Item-finding records
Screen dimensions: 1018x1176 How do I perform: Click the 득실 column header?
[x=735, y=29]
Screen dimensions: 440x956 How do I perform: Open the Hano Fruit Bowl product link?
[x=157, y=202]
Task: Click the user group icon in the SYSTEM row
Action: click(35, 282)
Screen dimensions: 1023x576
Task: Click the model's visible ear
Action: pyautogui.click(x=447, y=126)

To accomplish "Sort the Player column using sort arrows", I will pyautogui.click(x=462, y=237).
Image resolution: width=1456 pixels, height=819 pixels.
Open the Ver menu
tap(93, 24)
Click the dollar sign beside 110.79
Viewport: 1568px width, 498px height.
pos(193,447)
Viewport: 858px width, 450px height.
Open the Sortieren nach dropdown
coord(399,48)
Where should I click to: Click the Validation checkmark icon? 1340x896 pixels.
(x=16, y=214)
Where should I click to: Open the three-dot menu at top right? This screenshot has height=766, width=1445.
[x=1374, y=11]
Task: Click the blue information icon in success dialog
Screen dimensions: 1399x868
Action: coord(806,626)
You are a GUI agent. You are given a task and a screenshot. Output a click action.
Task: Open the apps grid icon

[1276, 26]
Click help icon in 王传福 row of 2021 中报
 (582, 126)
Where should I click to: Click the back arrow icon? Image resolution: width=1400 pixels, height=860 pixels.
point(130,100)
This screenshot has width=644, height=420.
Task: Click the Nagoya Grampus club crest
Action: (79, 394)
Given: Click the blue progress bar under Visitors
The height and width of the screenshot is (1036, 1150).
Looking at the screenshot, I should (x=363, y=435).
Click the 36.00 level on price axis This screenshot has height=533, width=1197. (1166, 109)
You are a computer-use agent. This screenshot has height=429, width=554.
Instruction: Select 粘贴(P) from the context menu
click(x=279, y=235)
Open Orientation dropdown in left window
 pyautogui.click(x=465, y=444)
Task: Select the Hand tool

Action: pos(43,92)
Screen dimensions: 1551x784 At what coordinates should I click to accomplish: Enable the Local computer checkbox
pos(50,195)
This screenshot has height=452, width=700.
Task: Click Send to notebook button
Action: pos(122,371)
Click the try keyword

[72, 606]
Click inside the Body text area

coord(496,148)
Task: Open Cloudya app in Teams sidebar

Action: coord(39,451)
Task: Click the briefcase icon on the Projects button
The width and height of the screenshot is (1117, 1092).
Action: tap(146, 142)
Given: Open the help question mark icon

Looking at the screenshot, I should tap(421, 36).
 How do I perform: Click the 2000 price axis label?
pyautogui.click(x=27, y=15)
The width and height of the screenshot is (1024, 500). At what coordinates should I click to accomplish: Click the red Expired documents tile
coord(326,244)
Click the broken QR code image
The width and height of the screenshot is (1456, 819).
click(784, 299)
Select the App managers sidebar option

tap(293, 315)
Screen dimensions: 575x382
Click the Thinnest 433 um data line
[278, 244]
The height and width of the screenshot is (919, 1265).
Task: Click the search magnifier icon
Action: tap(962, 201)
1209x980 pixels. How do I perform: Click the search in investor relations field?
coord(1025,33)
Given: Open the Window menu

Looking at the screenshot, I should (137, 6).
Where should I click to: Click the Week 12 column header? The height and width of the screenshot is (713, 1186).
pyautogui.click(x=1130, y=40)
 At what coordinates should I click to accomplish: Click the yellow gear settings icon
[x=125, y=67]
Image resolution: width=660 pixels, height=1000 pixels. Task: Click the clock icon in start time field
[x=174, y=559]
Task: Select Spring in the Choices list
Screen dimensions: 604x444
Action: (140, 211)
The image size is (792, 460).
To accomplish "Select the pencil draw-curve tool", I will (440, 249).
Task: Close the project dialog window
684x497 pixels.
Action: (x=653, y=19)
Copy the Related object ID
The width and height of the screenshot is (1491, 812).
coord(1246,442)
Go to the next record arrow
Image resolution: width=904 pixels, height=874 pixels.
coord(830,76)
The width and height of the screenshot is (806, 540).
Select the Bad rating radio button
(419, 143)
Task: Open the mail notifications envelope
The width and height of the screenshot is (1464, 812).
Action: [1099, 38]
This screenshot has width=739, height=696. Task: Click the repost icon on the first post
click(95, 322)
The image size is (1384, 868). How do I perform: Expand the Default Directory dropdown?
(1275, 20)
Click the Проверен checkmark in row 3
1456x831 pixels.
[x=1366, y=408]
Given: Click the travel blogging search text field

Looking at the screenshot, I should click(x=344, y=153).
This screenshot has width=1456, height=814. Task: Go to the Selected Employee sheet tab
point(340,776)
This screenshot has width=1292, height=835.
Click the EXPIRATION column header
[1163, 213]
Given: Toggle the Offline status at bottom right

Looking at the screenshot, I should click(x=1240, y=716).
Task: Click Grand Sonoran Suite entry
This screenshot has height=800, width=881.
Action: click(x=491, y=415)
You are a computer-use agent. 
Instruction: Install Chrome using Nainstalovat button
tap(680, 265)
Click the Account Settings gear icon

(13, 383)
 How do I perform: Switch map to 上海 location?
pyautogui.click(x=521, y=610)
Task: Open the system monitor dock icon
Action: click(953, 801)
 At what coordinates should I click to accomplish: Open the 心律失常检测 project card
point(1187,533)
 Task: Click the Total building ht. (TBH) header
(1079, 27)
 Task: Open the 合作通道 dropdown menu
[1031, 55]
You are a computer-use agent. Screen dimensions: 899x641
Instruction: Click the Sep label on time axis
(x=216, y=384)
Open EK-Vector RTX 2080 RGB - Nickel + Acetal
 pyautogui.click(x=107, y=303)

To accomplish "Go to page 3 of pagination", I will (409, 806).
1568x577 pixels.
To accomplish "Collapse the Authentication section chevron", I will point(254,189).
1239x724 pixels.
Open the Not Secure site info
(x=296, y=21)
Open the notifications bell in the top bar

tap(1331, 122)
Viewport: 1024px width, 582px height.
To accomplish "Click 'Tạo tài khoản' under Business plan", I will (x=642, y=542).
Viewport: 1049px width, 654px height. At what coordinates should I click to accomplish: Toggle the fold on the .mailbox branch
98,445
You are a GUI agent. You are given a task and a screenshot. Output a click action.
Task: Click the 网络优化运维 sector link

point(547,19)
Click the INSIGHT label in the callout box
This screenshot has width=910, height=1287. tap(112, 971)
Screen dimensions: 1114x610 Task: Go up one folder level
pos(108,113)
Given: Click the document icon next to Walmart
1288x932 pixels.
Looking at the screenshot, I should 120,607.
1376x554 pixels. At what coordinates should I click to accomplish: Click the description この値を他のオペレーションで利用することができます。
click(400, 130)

SHORT PROBLEM
Can you render every line of the material above as a JSON list of strings, one string per line, with the blank lines dropped?

FINAL ANSWER
[
  "Screen dimensions: 1018x1176 How do I perform: Click the 득실 column header?",
  "[x=735, y=29]",
  "Screen dimensions: 440x956 How do I perform: Open the Hano Fruit Bowl product link?",
  "[x=157, y=202]",
  "Task: Click the user group icon in the SYSTEM row",
  "Action: click(35, 282)",
  "Screen dimensions: 1023x576",
  "Task: Click the model's visible ear",
  "Action: pyautogui.click(x=447, y=126)",
  "To accomplish \"Sort the Player column using sort arrows\", I will pyautogui.click(x=462, y=237).",
  "Image resolution: width=1456 pixels, height=819 pixels.",
  "Open the Ver menu",
  "tap(93, 24)",
  "Click the dollar sign beside 110.79",
  "Viewport: 1568px width, 498px height.",
  "pos(193,447)",
  "Viewport: 858px width, 450px height.",
  "Open the Sortieren nach dropdown",
  "coord(399,48)",
  "Where should I click to: Click the Validation checkmark icon? 1340x896 pixels.",
  "(x=16, y=214)",
  "Where should I click to: Open the three-dot menu at top right? This screenshot has height=766, width=1445.",
  "[x=1374, y=11]",
  "Task: Click the blue information icon in success dialog",
  "Screen dimensions: 1399x868",
  "Action: coord(806,626)",
  "You are a GUI agent. You are given a task and a screenshot. Output a click action.",
  "Task: Open the apps grid icon",
  "[1276, 26]",
  "Click help icon in 王传福 row of 2021 中报",
  " (582, 126)",
  "Where should I click to: Click the back arrow icon? Image resolution: width=1400 pixels, height=860 pixels.",
  "point(130,100)",
  "This screenshot has width=644, height=420.",
  "Task: Click the Nagoya Grampus club crest",
  "Action: (79, 394)",
  "Given: Click the blue progress bar under Visitors",
  "The height and width of the screenshot is (1036, 1150).",
  "Looking at the screenshot, I should (x=363, y=435).",
  "Click the 36.00 level on price axis This screenshot has height=533, width=1197. (1166, 109)",
  "You are a computer-use agent. This screenshot has height=429, width=554.",
  "Instruction: Select 粘贴(P) from the context menu",
  "click(x=279, y=235)",
  "Open Orientation dropdown in left window",
  " pyautogui.click(x=465, y=444)",
  "Task: Select the Hand tool",
  "Action: pos(43,92)",
  "Screen dimensions: 1551x784 At what coordinates should I click to accomplish: Enable the Local computer checkbox",
  "pos(50,195)",
  "This screenshot has height=452, width=700.",
  "Task: Click Send to notebook button",
  "Action: pos(122,371)",
  "Click the try keyword",
  "[72, 606]",
  "Click inside the Body text area",
  "coord(496,148)",
  "Task: Open Cloudya app in Teams sidebar",
  "Action: coord(39,451)",
  "Task: Click the briefcase icon on the Projects button",
  "The width and height of the screenshot is (1117, 1092).",
  "Action: tap(146, 142)",
  "Given: Open the help question mark icon",
  "Looking at the screenshot, I should tap(421, 36).",
  " How do I perform: Click the 2000 price axis label?",
  "pyautogui.click(x=27, y=15)",
  "The width and height of the screenshot is (1024, 500). At what coordinates should I click to accomplish: Click the red Expired documents tile",
  "coord(326,244)",
  "Click the broken QR code image",
  "The width and height of the screenshot is (1456, 819).",
  "click(784, 299)",
  "Select the App managers sidebar option",
  "tap(293, 315)",
  "Screen dimensions: 575x382",
  "Click the Thinnest 433 um data line",
  "[278, 244]",
  "The height and width of the screenshot is (919, 1265).",
  "Task: Click the search magnifier icon",
  "Action: tap(962, 201)",
  "1209x980 pixels. How do I perform: Click the search in investor relations field?",
  "coord(1025,33)",
  "Given: Open the Window menu",
  "Looking at the screenshot, I should (137, 6).",
  "Where should I click to: Click the Week 12 column header? The height and width of the screenshot is (713, 1186).",
  "pyautogui.click(x=1130, y=40)",
  " At what coordinates should I click to accomplish: Click the yellow gear settings icon",
  "[x=125, y=67]",
  "Image resolution: width=660 pixels, height=1000 pixels. Task: Click the clock icon in start time field",
  "[x=174, y=559]",
  "Task: Select Spring in the Choices list",
  "Screen dimensions: 604x444",
  "Action: (140, 211)",
  "The image size is (792, 460).",
  "To accomplish \"Select the pencil draw-curve tool\", I will (440, 249).",
  "Task: Close the project dialog window",
  "684x497 pixels.",
  "Action: (x=653, y=19)",
  "Copy the Related object ID",
  "The width and height of the screenshot is (1491, 812).",
  "coord(1246,442)",
  "Go to the next record arrow",
  "Image resolution: width=904 pixels, height=874 pixels.",
  "coord(830,76)",
  "The width and height of the screenshot is (806, 540).",
  "Select the Bad rating radio button",
  "(419, 143)",
  "Task: Open the mail notifications envelope",
  "The width and height of the screenshot is (1464, 812).",
  "Action: [1099, 38]",
  "This screenshot has width=739, height=696. Task: Click the repost icon on the first post",
  "click(95, 322)",
  "The image size is (1384, 868). How do I perform: Expand the Default Directory dropdown?",
  "(1275, 20)",
  "Click the Проверен checkmark in row 3",
  "1456x831 pixels.",
  "[x=1366, y=408]",
  "Given: Click the travel blogging search text field",
  "Looking at the screenshot, I should click(x=344, y=153).",
  "This screenshot has width=1456, height=814. Task: Go to the Selected Employee sheet tab",
  "point(340,776)",
  "This screenshot has width=1292, height=835.",
  "Click the EXPIRATION column header",
  "[1163, 213]",
  "Given: Toggle the Offline status at bottom right",
  "Looking at the screenshot, I should click(x=1240, y=716).",
  "Task: Click Grand Sonoran Suite entry",
  "This screenshot has height=800, width=881.",
  "Action: click(x=491, y=415)",
  "You are a computer-use agent. ",
  "Instruction: Install Chrome using Nainstalovat button",
  "tap(680, 265)",
  "Click the Account Settings gear icon",
  "(13, 383)",
  " How do I perform: Switch map to 上海 location?",
  "pyautogui.click(x=521, y=610)",
  "Task: Open the system monitor dock icon",
  "Action: click(953, 801)",
  " At what coordinates should I click to accomplish: Open the 心律失常检测 project card",
  "point(1187,533)",
  " Task: Click the Total building ht. (TBH) header",
  "(1079, 27)",
  " Task: Open the 合作通道 dropdown menu",
  "[1031, 55]",
  "You are a computer-use agent. Screen dimensions: 899x641",
  "Instruction: Click the Sep label on time axis",
  "(x=216, y=384)",
  "Open EK-Vector RTX 2080 RGB - Nickel + Acetal",
  " pyautogui.click(x=107, y=303)",
  "To accomplish \"Go to page 3 of pagination\", I will (409, 806).",
  "1568x577 pixels.",
  "To accomplish \"Collapse the Authentication section chevron\", I will point(254,189).",
  "1239x724 pixels.",
  "Open the Not Secure site info",
  "(x=296, y=21)",
  "Open the notifications bell in the top bar",
  "tap(1331, 122)",
  "Viewport: 1024px width, 582px height.",
  "To accomplish \"Click 'Tạo tài khoản' under Business plan\", I will (x=642, y=542).",
  "Viewport: 1049px width, 654px height. At what coordinates should I click to accomplish: Toggle the fold on the .mailbox branch",
  "98,445",
  "You are a GUI agent. You are given a task and a screenshot. Output a click action.",
  "Task: Click the 网络优化运维 sector link",
  "point(547,19)",
  "Click the INSIGHT label in the callout box",
  "This screenshot has width=910, height=1287. tap(112, 971)",
  "Screen dimensions: 1114x610 Task: Go up one folder level",
  "pos(108,113)",
  "Given: Click the document icon next to Walmart",
  "1288x932 pixels.",
  "Looking at the screenshot, I should 120,607.",
  "1376x554 pixels. At what coordinates should I click to accomplish: Click the description この値を他のオペレーションで利用することができます。",
  "click(400, 130)"
]